One of the biggest problems we have in America is that we live in information bubbles. Disinformation is allowed to flourish in this environment, in ways that we never could have imagined even a decade ago (although I did read a great novel called "$everance" that predicted it could).
The question has been, how do we fix it? We can't police thought or speech through regulation. That's a slippery slope that will lead us to places we don't want to go, depending on who is in charge at the time. We can't police it through education (like fact checkers), because people don't read those, or just assume that the fact checkers themselves are biased. We can't put the genie back in the bottle (be reinstating the Fairness Doctrine), because that will only be perceived as putting a thumb on the scale of what is bias and what is not. Who decides that?
The one thing we can do is punish flat out lies, particularly those that defame, libel, and slander. There are laws on the books to do this.
How do we know that Fox News realizes they have been provably lying to their audience? Because the Dominion vote machine company sued them for billions, and while Fox News said all the right words about defending themselves, they also fired the man who has been telling that Dominion lie more than anyone else, Lou Dobbs. Trust me, they know they are in deep doo doo. They can't prove what Dobbs said, and the Dominion people probably can prove he's a liar. That's an assumption on my part, but if you disagree, perhaps you can give me another explanation for canceling their top-rated anchor.

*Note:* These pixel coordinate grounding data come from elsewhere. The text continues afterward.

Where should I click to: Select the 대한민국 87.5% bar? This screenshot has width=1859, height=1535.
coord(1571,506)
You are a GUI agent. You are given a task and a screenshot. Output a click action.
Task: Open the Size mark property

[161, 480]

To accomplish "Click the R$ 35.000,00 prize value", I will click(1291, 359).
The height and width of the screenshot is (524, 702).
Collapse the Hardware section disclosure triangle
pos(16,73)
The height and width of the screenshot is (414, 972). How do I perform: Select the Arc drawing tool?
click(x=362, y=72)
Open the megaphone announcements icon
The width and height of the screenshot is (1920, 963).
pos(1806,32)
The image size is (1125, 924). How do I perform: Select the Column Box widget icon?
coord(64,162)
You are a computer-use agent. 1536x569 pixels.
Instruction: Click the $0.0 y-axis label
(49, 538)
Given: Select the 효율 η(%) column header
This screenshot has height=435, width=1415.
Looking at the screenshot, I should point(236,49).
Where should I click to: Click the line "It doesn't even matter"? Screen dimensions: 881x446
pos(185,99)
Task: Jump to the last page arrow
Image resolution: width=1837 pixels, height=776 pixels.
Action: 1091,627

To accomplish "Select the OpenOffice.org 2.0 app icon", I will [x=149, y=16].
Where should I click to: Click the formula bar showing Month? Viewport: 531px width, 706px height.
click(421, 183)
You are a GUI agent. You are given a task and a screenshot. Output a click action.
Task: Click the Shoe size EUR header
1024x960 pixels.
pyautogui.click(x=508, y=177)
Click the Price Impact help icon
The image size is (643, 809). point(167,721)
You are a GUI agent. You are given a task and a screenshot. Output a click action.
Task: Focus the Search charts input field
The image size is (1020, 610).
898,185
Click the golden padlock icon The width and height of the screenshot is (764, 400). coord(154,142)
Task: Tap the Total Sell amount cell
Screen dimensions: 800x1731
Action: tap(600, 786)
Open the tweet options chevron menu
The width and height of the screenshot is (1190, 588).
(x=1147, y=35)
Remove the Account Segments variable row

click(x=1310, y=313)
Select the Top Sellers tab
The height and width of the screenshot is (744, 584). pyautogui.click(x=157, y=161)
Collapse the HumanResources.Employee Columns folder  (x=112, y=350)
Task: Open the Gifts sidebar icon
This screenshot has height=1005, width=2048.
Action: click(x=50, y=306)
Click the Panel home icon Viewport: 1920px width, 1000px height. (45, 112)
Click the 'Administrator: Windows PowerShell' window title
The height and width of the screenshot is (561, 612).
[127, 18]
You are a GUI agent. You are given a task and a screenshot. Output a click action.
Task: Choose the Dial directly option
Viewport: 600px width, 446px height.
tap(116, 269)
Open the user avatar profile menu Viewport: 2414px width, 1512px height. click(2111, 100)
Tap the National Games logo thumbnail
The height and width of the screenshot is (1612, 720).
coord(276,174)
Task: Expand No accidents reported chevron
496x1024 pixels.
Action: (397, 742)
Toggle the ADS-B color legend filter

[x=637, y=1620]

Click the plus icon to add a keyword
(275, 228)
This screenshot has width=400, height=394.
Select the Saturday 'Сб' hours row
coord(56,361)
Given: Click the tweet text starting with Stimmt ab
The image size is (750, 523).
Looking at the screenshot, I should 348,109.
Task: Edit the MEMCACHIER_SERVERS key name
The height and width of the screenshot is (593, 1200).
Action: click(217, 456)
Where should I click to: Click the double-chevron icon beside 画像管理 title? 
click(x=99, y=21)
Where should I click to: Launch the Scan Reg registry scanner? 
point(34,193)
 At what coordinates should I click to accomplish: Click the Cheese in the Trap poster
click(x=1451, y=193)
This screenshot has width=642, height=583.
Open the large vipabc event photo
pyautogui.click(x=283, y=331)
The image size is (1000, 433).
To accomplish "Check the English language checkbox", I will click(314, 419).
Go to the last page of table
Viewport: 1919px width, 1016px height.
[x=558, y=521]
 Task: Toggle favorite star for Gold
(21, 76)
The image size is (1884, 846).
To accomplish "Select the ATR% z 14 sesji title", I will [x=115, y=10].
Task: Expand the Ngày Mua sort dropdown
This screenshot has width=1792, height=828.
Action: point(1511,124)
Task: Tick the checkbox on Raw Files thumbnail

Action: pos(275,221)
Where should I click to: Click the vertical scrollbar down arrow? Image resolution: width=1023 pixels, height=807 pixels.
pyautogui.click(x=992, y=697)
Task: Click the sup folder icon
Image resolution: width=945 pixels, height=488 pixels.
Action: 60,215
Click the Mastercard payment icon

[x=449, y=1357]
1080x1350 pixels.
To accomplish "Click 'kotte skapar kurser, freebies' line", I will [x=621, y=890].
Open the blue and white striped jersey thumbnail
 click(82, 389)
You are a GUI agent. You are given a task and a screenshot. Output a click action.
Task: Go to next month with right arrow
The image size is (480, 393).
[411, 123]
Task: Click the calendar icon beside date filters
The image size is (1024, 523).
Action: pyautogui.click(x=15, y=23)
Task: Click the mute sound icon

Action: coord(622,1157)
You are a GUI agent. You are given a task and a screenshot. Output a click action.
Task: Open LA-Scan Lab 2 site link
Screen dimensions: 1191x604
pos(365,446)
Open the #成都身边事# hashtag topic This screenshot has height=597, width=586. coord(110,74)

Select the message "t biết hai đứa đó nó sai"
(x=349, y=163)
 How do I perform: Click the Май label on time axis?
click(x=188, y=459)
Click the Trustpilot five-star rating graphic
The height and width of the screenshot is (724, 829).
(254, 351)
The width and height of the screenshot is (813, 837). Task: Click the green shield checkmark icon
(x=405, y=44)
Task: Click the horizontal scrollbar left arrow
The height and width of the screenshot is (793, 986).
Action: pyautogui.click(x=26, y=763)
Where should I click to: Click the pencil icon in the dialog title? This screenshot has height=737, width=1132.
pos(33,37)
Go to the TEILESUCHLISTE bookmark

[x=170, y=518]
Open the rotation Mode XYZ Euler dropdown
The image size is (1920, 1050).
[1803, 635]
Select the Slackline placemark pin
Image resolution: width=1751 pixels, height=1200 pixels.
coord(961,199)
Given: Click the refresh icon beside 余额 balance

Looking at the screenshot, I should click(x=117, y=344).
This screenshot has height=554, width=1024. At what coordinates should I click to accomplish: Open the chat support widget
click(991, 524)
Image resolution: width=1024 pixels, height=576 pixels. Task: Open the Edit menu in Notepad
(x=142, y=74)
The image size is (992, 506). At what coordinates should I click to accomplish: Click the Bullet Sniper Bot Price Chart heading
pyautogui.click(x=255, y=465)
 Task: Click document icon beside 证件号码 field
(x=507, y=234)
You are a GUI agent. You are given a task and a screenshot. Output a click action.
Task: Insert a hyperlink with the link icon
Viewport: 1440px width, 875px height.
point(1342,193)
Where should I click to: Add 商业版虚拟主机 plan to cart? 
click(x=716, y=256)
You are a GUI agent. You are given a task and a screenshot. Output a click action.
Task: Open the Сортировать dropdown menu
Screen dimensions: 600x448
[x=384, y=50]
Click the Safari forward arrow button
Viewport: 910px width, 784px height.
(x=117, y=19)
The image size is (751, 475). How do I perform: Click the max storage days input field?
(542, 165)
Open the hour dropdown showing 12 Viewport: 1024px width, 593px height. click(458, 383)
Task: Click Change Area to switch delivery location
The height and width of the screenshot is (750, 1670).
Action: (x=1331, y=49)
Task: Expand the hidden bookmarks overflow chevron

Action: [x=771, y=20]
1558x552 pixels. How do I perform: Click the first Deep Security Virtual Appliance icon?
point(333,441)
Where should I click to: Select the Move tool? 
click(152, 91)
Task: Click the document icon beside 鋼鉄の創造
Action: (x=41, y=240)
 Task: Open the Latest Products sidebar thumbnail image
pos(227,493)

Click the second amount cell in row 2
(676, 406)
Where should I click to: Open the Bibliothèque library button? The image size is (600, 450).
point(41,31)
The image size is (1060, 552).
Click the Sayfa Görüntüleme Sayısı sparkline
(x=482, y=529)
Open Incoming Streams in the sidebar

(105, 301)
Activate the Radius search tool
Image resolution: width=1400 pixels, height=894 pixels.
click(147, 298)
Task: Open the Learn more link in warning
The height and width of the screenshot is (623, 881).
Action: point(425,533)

In another good development, simply calling something Fake News (or a lie or defamation) isn't good enough in a court of law--you have to prove it. See the case of OAN vs. Rachel Maddow. OAN sued Maddow for calling something on their air "Russian propaganda." Unfortunately for OAN, Maddow COULD prove it, and OAN could not prove their case. So, not only did OAN lose the case, their case was so shaky it was declared frivolous, and they had to pay Maddow (and her network MSNBC) $250,000 in legal fees.
It's a clunky solution.
But until someone comes up with something better, it's the best solution we have right now.
We are still miles away from just getting back to sane. That first step is necessary before we take another.